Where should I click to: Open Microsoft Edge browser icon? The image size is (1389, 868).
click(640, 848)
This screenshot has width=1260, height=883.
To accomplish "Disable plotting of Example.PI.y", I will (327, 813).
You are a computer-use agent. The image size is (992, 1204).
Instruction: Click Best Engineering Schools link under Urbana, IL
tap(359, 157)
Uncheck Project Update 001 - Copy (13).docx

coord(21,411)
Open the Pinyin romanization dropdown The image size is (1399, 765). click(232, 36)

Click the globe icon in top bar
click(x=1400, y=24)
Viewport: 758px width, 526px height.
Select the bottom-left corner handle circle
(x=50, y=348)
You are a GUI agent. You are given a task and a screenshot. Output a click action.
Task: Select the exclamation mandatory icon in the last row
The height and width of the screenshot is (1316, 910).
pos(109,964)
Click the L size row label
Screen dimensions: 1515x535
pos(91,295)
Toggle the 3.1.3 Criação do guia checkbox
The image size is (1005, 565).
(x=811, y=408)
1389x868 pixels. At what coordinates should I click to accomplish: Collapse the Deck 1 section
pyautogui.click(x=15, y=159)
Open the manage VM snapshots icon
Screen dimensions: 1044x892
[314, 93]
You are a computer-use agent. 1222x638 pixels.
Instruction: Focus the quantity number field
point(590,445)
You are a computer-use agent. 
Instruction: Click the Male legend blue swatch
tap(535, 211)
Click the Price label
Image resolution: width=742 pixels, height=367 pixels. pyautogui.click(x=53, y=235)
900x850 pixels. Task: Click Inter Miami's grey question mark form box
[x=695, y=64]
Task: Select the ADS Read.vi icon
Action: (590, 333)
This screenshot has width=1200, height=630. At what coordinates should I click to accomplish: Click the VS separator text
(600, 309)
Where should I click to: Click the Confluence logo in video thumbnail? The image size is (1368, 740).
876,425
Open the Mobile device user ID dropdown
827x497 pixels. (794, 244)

- - - -

● WHAT THE TASK REQUIRES
Search the records for the word "agent", then list every line that has it.

● ANSWER FOR THE TASK
You are a computer-use agent. The image size is (992, 1204).
You are a GUI agent. You are given a task and a screenshot. Output a click action.
You are a computer-use agent. 1222x638 pixels.
You are a computer-use agent. 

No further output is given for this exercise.